Exercise description >> Output all of the data below exactly as given.

Data >>

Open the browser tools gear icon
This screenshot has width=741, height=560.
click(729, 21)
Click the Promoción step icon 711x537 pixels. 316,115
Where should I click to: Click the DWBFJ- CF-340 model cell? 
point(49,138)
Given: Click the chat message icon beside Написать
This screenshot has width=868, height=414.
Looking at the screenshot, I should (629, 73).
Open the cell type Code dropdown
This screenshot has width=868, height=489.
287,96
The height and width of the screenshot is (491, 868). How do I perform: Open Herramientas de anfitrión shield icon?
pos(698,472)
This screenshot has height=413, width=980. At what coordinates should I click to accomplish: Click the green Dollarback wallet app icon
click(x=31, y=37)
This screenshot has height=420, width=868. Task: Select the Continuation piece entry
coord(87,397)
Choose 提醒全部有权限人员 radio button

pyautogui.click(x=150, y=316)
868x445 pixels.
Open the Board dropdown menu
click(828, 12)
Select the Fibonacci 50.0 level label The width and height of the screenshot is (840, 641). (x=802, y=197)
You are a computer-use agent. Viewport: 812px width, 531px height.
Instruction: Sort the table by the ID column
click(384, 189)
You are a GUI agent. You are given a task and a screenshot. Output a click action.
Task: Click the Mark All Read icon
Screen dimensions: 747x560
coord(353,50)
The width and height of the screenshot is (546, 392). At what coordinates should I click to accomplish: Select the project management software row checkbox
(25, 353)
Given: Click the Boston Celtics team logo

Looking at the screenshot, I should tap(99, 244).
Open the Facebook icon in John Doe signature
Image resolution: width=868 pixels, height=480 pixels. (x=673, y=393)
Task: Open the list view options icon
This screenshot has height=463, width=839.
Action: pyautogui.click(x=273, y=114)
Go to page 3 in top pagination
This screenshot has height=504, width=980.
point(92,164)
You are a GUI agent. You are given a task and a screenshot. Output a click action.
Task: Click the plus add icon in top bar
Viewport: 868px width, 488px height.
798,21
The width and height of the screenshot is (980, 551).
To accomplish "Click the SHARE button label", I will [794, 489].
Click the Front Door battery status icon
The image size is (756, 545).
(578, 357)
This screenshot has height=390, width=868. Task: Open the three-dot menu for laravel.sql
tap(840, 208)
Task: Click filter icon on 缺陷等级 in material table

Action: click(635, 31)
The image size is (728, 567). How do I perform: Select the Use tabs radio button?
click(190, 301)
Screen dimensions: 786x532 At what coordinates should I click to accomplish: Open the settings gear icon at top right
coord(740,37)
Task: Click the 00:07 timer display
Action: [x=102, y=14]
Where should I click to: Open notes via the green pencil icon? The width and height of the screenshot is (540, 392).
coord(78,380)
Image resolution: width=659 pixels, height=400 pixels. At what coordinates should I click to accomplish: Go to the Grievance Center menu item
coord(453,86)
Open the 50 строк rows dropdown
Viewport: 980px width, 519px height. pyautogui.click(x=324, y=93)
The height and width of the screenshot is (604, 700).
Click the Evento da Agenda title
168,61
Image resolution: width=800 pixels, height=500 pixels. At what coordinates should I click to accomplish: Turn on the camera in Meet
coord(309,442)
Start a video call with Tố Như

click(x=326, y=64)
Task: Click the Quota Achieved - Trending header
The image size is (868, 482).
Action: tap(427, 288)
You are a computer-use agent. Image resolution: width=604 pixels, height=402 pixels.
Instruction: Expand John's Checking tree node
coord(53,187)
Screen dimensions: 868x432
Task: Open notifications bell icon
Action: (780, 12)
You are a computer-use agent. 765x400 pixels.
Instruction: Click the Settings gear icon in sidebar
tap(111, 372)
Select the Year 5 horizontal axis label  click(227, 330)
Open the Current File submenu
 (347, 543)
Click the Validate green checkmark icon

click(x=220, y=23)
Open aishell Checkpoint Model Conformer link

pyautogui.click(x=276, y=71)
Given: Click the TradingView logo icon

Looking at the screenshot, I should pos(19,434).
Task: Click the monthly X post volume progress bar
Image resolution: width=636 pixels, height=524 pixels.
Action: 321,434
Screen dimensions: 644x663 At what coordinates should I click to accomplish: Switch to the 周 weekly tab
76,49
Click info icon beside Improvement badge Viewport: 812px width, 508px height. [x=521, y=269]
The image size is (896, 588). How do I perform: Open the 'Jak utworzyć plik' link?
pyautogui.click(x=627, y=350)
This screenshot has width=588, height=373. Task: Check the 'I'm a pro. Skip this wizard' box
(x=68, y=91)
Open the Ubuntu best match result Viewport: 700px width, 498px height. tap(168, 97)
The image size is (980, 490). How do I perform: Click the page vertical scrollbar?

Your solution >>
Open the browser tools gear icon
This screenshot has width=741, height=560.
click(729, 21)
Click the Promoción step icon 711x537 pixels. 316,115
Where should I click to: Click the DWBFJ- CF-340 model cell? 
point(49,138)
Given: Click the chat message icon beside Написать
This screenshot has width=868, height=414.
Looking at the screenshot, I should (629, 73).
Open the cell type Code dropdown
This screenshot has width=868, height=489.
287,96
The height and width of the screenshot is (491, 868). How do I perform: Open Herramientas de anfitrión shield icon?
pos(698,472)
This screenshot has height=413, width=980. At what coordinates should I click to accomplish: Click the green Dollarback wallet app icon
click(x=31, y=37)
This screenshot has height=420, width=868. Task: Select the Continuation piece entry
coord(87,397)
Choose 提醒全部有权限人员 radio button

pyautogui.click(x=150, y=316)
868x445 pixels.
Open the Board dropdown menu
click(828, 12)
Select the Fibonacci 50.0 level label The width and height of the screenshot is (840, 641). (x=802, y=197)
You are a computer-use agent. Viewport: 812px width, 531px height.
Instruction: Sort the table by the ID column
click(384, 189)
You are a GUI agent. You are given a task and a screenshot. Output a click action.
Task: Click the Mark All Read icon
Screen dimensions: 747x560
coord(353,50)
The width and height of the screenshot is (546, 392). At what coordinates should I click to accomplish: Select the project management software row checkbox
(25, 353)
Given: Click the Boston Celtics team logo

Looking at the screenshot, I should tap(99, 244).
Open the Facebook icon in John Doe signature
Image resolution: width=868 pixels, height=480 pixels. (x=673, y=393)
Task: Open the list view options icon
This screenshot has height=463, width=839.
Action: pyautogui.click(x=273, y=114)
Go to page 3 in top pagination
This screenshot has height=504, width=980.
point(92,164)
You are a GUI agent. You are given a task and a screenshot. Output a click action.
Task: Click the plus add icon in top bar
Viewport: 868px width, 488px height.
798,21
The width and height of the screenshot is (980, 551).
To accomplish "Click the SHARE button label", I will [794, 489].
Click the Front Door battery status icon
The image size is (756, 545).
(578, 357)
This screenshot has height=390, width=868. Task: Open the three-dot menu for laravel.sql
tap(840, 208)
Task: Click filter icon on 缺陷等级 in material table

Action: click(635, 31)
The image size is (728, 567). How do I perform: Select the Use tabs radio button?
click(190, 301)
Screen dimensions: 786x532 At what coordinates should I click to accomplish: Open the settings gear icon at top right
coord(740,37)
Task: Click the 00:07 timer display
Action: [x=102, y=14]
Where should I click to: Open notes via the green pencil icon? The width and height of the screenshot is (540, 392).
coord(78,380)
Image resolution: width=659 pixels, height=400 pixels. At what coordinates should I click to accomplish: Go to the Grievance Center menu item
coord(453,86)
Open the 50 строк rows dropdown
Viewport: 980px width, 519px height. pyautogui.click(x=324, y=93)
The height and width of the screenshot is (604, 700).
Click the Evento da Agenda title
168,61
Image resolution: width=800 pixels, height=500 pixels. At what coordinates should I click to accomplish: Turn on the camera in Meet
coord(309,442)
Start a video call with Tố Như

click(x=326, y=64)
Task: Click the Quota Achieved - Trending header
The image size is (868, 482).
Action: tap(427, 288)
You are a computer-use agent. Image resolution: width=604 pixels, height=402 pixels.
Instruction: Expand John's Checking tree node
coord(53,187)
Screen dimensions: 868x432
Task: Open notifications bell icon
Action: (780, 12)
You are a computer-use agent. 765x400 pixels.
Instruction: Click the Settings gear icon in sidebar
tap(111, 372)
Select the Year 5 horizontal axis label  click(227, 330)
Open the Current File submenu
 (347, 543)
Click the Validate green checkmark icon

click(x=220, y=23)
Open aishell Checkpoint Model Conformer link

pyautogui.click(x=276, y=71)
Given: Click the TradingView logo icon

Looking at the screenshot, I should pos(19,434).
Task: Click the monthly X post volume progress bar
Image resolution: width=636 pixels, height=524 pixels.
Action: 321,434
Screen dimensions: 644x663 At what coordinates should I click to accomplish: Switch to the 周 weekly tab
76,49
Click info icon beside Improvement badge Viewport: 812px width, 508px height. [x=521, y=269]
The image size is (896, 588). How do I perform: Open the 'Jak utworzyć plik' link?
pyautogui.click(x=627, y=350)
This screenshot has width=588, height=373. Task: Check the 'I'm a pro. Skip this wizard' box
(x=68, y=91)
Open the Ubuntu best match result Viewport: 700px width, 498px height. tap(168, 97)
The image size is (980, 490). How do I perform: Click the page vertical scrollbar?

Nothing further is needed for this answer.